Für SQL-Anfragen ist es ratsam, auf sogenannte Prepared Statements umzusteigen [6]. Darunter versteht man vorgefertigte SQL-Ausdrücke, die mit Platzhaltern versehen sind. Dies führt dazu, dass Skripte SQL-Befehle sowie die für die Platzhalter einzutragenden Werte fein säuberlich getrennt an das API übergeben. Die für SQL-Injektionen nötige Durchmischung ist bei Prepared Statements nicht mehr ohne Weiteres möglich. PHP unterstützt sie seit Version 5 über die mysqli-Erweiterung, unter Perl sind sie mit dem DBI-Modul möglich.

Schon mit der Konfiguration der Skripting-Umgebung ist es möglich, einen guten Teil der denkbaren Angriffsszenarien auf einen Schlag zu vereiteln oder mindestens zu erschweren. Durch Setzen einer Handvoll Optionen und Parameter lassen sich gefährliche Funktionen abstellen oder der mögliche Schaden im Ernstfall begrenzen. Daher ist es sinnvoll, eine Webapplikation gezielt auf einer möglichst streng abgesicherten Skripting-Umgebung zu entwickeln. Dabei gilt das Prinzip der wenigsten Privilegien: Je weniger Rechte und Funktionen eine Applikation voraussetzt und erhält, desto weniger kann schiefgehen.

Dieses verlockende E-Plus-Angebot sieht täuschend echt aus, war aber das Ergebnis eines erfolgreichen XSS-Angriffes.

Der Kasten zur php.ini zeigt die wichtigsten Sicherheitsoptionen, die PHP von Haus aus mitbringt. Sie lassen sich über die zentrale Konfigurationsdatei php.ini einstellen. Doch nicht alle Webanwendungen kommen mit jeder Option zurecht. Sofern der Server mehrere Applikationen bereitstellt, sind die Optionen einzeln auf ihre Kompatibilität zu prüfen. Leider ist es oft unumgänglich, sich auf den kleinsten gemeinsamen Nenner zu einigen oder Problemapplikationen auf weniger restriktive Server auszulagern.

Shared-Webhosting ist für den sicheren Einsatz einer PHP-Applikation kaum empfehlenswert. Die vielen Inkompatibilitäten fertiger PHP-Software zu verschärften Sicherheitseinstellungen, die sich bei PHP nur global setzen lassen, zwingen die meisten Shared-Hosting-Betreiber zu einer unsicheren Konfiguration.

Ein besonderer Betriebsmodus von PHP5, der während der Skriptentwicklung teilweise zur sauberen Programmierung nötigt, lässt sich jedoch auch pro Skript erzwingen. Nach dem Aufruf error_reporting (E_STRICT); gibt der Interpreter Warnhinweise beispielsweise bei Verwendung uninitialisierter Variablen aus.

- **Anfrage 1**
Schreib die unten folgenden Zeilen vom Anfang bis einschließlich der Zeile mit „click(758, 346)“ wortgetreu ab.

- **Einträge im Datensatz**
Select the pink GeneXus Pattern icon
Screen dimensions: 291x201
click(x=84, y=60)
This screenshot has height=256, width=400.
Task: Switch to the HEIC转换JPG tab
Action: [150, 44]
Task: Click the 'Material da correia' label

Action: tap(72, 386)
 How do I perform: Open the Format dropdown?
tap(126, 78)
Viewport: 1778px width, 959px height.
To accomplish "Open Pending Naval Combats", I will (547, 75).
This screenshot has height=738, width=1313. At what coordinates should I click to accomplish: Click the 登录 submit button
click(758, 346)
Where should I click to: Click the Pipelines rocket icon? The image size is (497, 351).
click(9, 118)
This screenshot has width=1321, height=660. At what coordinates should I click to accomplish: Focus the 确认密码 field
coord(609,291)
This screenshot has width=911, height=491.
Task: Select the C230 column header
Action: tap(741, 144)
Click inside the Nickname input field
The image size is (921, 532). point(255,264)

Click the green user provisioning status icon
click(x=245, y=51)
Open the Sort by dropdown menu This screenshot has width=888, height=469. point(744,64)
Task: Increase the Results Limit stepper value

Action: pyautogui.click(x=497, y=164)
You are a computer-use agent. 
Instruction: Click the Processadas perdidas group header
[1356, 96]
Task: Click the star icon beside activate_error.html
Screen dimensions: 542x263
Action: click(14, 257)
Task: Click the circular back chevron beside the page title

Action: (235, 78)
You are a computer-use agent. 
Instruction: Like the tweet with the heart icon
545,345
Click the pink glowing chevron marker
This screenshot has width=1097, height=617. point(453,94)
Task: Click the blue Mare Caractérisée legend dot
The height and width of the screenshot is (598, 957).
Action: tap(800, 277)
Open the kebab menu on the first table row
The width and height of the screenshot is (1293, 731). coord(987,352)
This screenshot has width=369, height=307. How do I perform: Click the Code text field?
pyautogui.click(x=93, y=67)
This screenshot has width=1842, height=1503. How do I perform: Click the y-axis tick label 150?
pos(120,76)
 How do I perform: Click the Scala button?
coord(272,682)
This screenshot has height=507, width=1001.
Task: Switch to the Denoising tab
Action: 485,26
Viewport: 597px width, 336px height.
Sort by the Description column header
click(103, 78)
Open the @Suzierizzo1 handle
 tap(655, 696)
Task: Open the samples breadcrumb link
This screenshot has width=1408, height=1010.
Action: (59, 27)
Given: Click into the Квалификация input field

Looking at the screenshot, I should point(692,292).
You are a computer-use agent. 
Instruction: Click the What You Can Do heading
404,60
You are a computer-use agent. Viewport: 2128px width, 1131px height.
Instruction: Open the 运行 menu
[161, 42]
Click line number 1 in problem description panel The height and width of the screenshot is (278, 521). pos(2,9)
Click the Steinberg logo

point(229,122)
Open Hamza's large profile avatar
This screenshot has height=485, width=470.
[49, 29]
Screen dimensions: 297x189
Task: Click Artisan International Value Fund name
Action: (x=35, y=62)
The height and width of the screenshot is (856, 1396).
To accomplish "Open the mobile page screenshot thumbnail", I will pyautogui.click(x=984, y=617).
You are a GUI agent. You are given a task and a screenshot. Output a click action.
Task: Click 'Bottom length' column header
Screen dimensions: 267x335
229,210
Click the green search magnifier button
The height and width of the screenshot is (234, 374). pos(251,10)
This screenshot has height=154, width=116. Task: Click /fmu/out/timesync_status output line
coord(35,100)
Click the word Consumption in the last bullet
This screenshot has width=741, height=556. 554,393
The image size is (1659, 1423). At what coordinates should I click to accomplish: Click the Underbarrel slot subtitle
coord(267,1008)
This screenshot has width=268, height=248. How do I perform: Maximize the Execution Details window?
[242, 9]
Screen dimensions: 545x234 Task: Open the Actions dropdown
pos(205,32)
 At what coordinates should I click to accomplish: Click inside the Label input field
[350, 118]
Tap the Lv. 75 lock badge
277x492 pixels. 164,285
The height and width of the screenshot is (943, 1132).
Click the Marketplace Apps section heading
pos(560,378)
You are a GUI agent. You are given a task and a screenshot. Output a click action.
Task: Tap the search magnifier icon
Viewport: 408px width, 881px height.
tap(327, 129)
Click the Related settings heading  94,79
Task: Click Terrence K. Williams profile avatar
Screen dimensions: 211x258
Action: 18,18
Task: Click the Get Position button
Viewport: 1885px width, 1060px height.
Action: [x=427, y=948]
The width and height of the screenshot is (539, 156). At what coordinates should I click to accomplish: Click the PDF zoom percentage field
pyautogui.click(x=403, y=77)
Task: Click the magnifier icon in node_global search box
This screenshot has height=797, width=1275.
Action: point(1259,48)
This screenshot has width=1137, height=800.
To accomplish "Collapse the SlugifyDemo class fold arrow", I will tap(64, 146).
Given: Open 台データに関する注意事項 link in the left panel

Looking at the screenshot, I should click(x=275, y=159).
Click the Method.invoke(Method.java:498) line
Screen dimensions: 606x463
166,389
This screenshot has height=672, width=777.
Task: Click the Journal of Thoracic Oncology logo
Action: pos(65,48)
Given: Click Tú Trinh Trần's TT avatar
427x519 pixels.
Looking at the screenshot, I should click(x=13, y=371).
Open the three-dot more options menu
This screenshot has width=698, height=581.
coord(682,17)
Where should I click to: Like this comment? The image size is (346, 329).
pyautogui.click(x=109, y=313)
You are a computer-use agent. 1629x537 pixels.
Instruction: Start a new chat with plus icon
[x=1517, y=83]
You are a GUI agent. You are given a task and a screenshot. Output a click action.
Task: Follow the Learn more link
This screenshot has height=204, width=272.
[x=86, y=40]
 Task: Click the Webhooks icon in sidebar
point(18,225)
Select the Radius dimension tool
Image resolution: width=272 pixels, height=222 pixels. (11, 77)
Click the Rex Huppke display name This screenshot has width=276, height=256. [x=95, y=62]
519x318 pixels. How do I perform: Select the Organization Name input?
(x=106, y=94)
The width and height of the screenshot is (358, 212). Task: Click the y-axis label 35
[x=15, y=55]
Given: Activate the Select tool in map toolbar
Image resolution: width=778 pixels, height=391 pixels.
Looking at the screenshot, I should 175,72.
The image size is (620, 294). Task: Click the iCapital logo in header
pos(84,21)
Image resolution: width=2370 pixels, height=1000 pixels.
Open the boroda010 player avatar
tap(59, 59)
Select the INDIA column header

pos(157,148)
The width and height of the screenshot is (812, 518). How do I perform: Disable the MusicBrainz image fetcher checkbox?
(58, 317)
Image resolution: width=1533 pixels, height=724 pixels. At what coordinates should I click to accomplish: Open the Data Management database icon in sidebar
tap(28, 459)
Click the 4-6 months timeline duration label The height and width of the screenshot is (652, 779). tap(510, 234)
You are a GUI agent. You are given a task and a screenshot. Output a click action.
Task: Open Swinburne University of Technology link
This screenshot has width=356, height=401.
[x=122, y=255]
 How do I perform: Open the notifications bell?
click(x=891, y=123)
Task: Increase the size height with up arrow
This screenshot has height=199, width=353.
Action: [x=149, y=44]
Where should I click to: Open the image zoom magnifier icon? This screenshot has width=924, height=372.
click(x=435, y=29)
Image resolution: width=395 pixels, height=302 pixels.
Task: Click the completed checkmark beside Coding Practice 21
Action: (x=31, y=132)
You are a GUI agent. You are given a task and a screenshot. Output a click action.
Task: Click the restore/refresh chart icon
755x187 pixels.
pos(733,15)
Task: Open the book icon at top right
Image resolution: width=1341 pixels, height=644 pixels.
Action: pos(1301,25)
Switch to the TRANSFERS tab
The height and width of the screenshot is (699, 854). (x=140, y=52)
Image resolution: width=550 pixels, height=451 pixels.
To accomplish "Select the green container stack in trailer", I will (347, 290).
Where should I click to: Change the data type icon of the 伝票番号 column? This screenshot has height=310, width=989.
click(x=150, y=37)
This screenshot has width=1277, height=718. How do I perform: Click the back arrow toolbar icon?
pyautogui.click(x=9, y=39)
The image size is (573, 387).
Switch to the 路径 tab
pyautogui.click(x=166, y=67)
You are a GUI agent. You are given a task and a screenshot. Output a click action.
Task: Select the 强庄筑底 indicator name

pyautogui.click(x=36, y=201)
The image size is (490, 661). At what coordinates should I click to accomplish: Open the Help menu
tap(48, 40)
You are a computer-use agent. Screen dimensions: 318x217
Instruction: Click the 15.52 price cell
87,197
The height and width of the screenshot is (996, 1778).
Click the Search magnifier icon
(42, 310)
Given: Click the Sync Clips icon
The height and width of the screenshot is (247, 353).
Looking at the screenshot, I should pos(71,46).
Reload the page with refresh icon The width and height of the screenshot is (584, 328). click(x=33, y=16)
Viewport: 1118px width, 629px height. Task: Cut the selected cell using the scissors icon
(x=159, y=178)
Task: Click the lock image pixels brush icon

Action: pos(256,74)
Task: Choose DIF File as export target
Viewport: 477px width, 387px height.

- **Anfrage 2**
Fasse bitte den Absatz im Text über Websicherheit, der mit „Schon mit der Konfiguration der Skripting-Umgebung“ beginnt, als kurze Stichpunktliste zusammen.

- **Antwort zur Aufgabe 1**
Select the pink GeneXus Pattern icon
Screen dimensions: 291x201
click(x=84, y=60)
This screenshot has height=256, width=400.
Task: Switch to the HEIC转换JPG tab
Action: [150, 44]
Task: Click the 'Material da correia' label

Action: tap(72, 386)
 How do I perform: Open the Format dropdown?
tap(126, 78)
Viewport: 1778px width, 959px height.
To accomplish "Open Pending Naval Combats", I will (547, 75).
This screenshot has height=738, width=1313. At what coordinates should I click to accomplish: Click the 登录 submit button
click(758, 346)

- **Antwort zur Aufgabe 2**
- Schon die Konfiguration der Skripting-Umgebung kann viele denkbare Angriffsszenarien vereiteln oder zumindest erschweren.
- Mit einer Handvoll Optionen und Parameter lassen sich gefährliche Funktionen abstellen und mögliche Schäden im Ernstfall begrenzen.
- Eine Webapplikation sollte daher gezielt auf einer möglichst streng abgesicherten Skripting-Umgebung entwickelt werden.
- Dabei gilt das Prinzip der wenigsten Privilegien: Je weniger Rechte und Funktionen eine Applikation voraussetzt und erhält, desto weniger kann schiefgehen.